Her middle-aged granddaughter’s comments 100 years later:

With all the mud, it’s a good thing that Grandma got new rubber overshoes  the previous Saturday. September, 1912 must have been a rainy month.  On September 18  Grandma also wrote about the muddy walk to school.

1912 was the last year that Grandma had to walk the entire way on dirt roads.  She lived between McEwensville and Watsontown, and a brick road was apparently under construction that would replace the old dirt road.

According to George Wesner in  History in McEwensville (1976):

The brick road leading from McEwensville to Watsontown was one of the first of its kind to be built in Pennsylvania. Construction was begun at McEwsville in 1912 and completed the following year. . .

It was built by the construction firm Fiss and Christiana of Shamokin, Pennsylvania. In grading, the ground was moved by horse-drawn dump wagons which were loaded by manual labor. While some local people were employed most of the laborers were Italian immigrants. Very few could speak English. They were quartered in a labor camp which was located in a ravine on the farm of Isiah Elliot,  now owned by Samuel Raup. All the materials, sand, gravel, brick and cement were hauled by teams and horses. The only mechanical equipment used was a steam roller. . .

On an occasion when a period of bad weather had caused the operation to run behind schedule, the contractors, in an effort to catch up, requested that they work on Sunday. . . .

I wonder if the wet days that Grandma wrote about during September 1912 were when the road-building crews got behind schedule.

Grandma would have walked this road to school every day while it was being transformed from  a muddy dirt road to fancy brick one. It sounds like a major activity to me, yet she never thought it worth mentioning in the diary. Sigh. . .

13 Responses

  1. you would think that mud turned to brick would be noteworthy

  2. She’s a typical teenager who lives in the present and how it affects her.

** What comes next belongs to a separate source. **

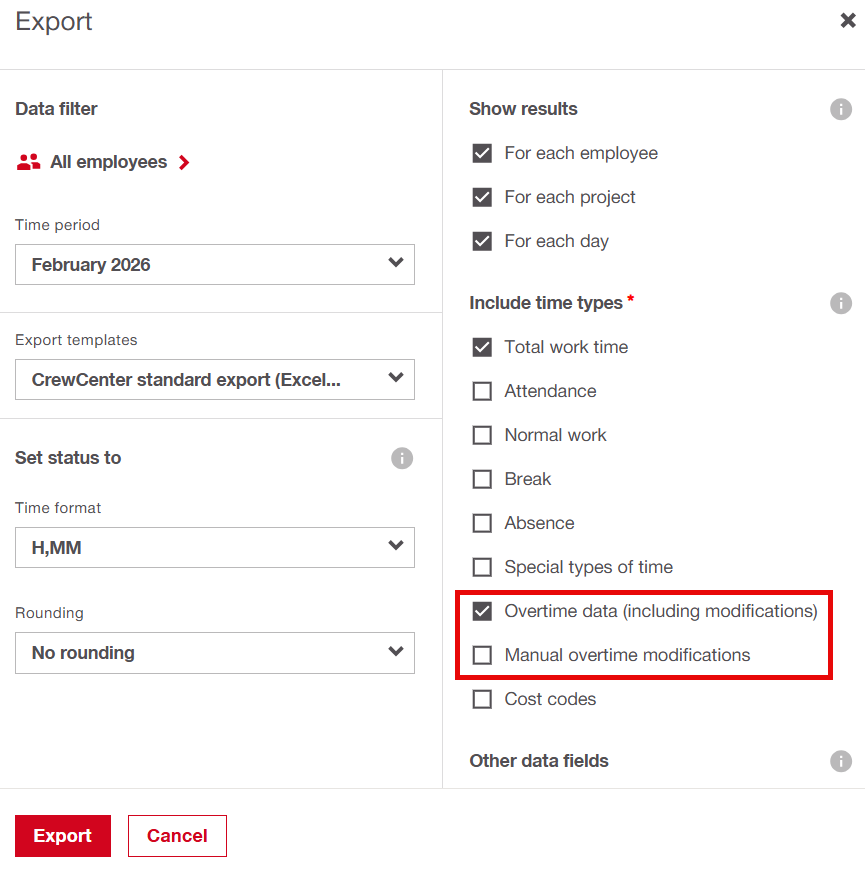This screenshot has height=869, width=865.
Task: Uncheck For each employee checkbox
Action: pyautogui.click(x=482, y=153)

  3. It must have taken forever to build a road back then. ‘Brick by Brick’ really takes on a significant meaning

    • I think that they were really proud of the road after they got it completed. The road had been paved by the time that I was a child–but people still referred to the road as “the brick road.”

  4. Another thing interesting about the crew that laid the road. They were hired as soon as they processed in from Italy. There was a quota that limited Italian emmigrants but off hand I don’t remember the date that the quota started. It was because Italians were considered not as good as Northern Europeans. I should go and look it up in Wikipedia.

  5. Maybe she felt it would never be finished…will she comment when it’s done, when I’m finished.

  6. Makes me wonder if “the muddy way” refers to some part of the road that had yet to be built … agree, though, that it seems it would have been noteworthy.

  7. There must have been many noteworthy events taking place but she only mentions a sentence or two directly relating to herself. When they paved our dirt road in Mississippi we just kept using it while they were working. I don’t remember if all the work was done while school was out but if not the bus rolled right on down every day.

    • It probably was similar to how we now consider it a minor annoyance when a road is being repaired. For example, they currently are rebuilding a bridge between where I live and my work. I’m annoyed that I need to drive a few extra miles–but it’s not a big deal.